- AVAILABLE DATA:
· · ·

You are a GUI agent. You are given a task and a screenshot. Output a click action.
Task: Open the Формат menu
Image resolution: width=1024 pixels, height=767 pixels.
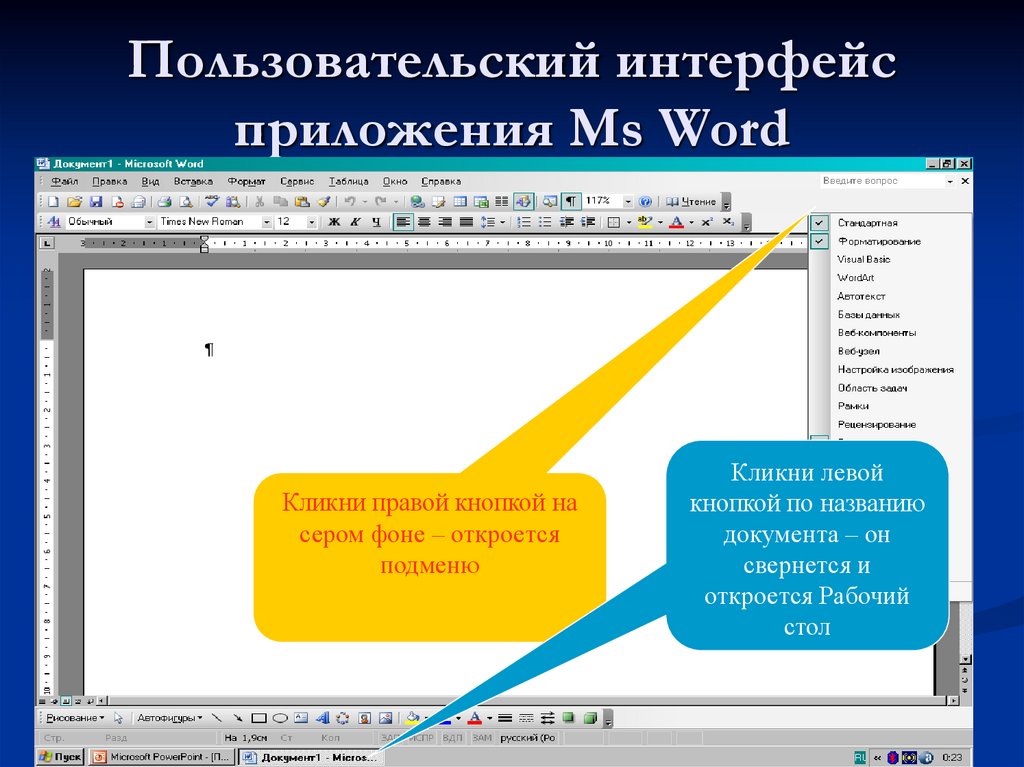click(x=246, y=181)
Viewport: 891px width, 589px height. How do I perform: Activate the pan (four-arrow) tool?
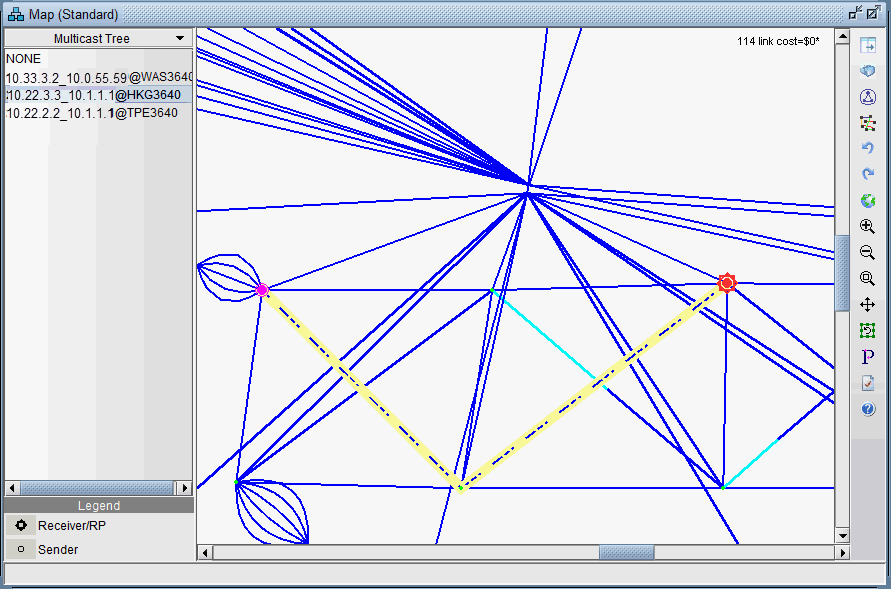coord(867,305)
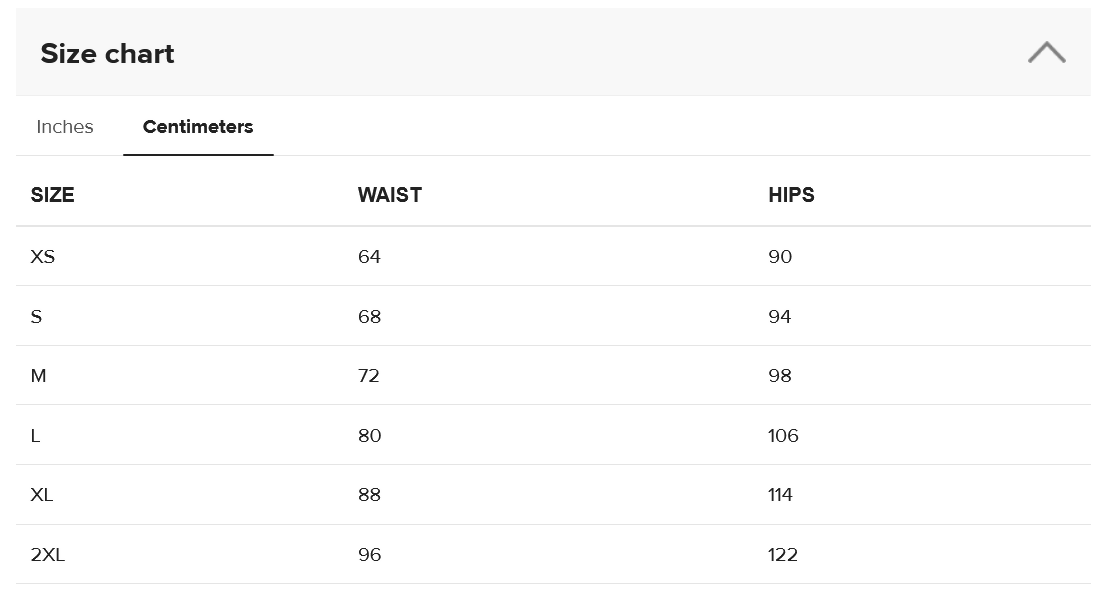Click the HIPS column header

[791, 195]
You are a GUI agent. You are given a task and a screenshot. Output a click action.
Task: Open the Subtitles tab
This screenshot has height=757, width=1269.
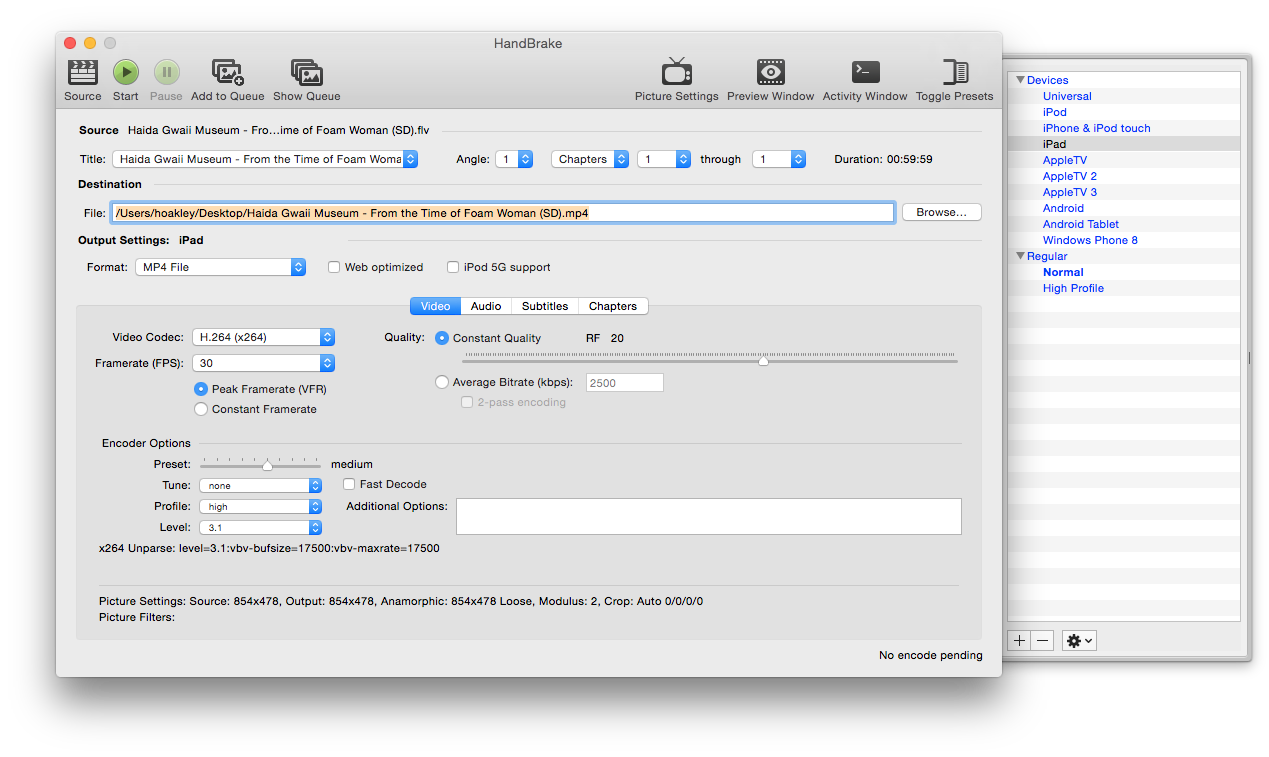tap(544, 306)
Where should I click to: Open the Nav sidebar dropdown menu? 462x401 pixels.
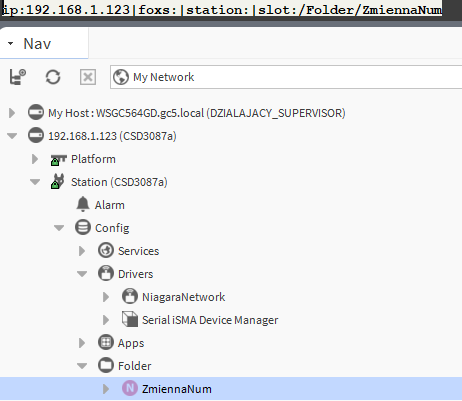point(11,43)
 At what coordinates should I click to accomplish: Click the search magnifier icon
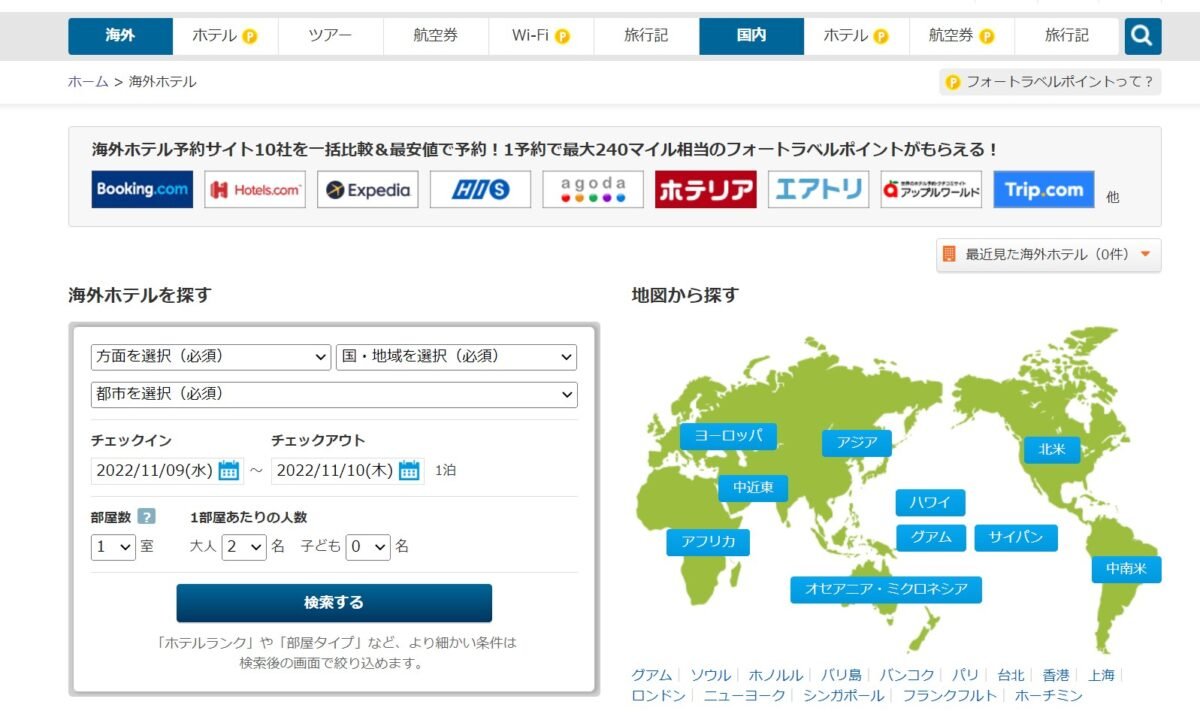point(1141,35)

· · ·

- ASSIGNED TASK: Beginning with the line that contains "Task: Open the Subtitles tab", write out the remaining lines of the listing above through the last, exactly and only those, without pictures.

- WRITTEN SOLUTION:
Task: Open the Subtitles tab
This screenshot has height=757, width=1269.
tap(544, 306)
Where should I click to: Open the Nav sidebar dropdown menu? 462x401 pixels.
point(11,43)
 At what coordinates should I click to accomplish: Click the search magnifier icon
point(1141,35)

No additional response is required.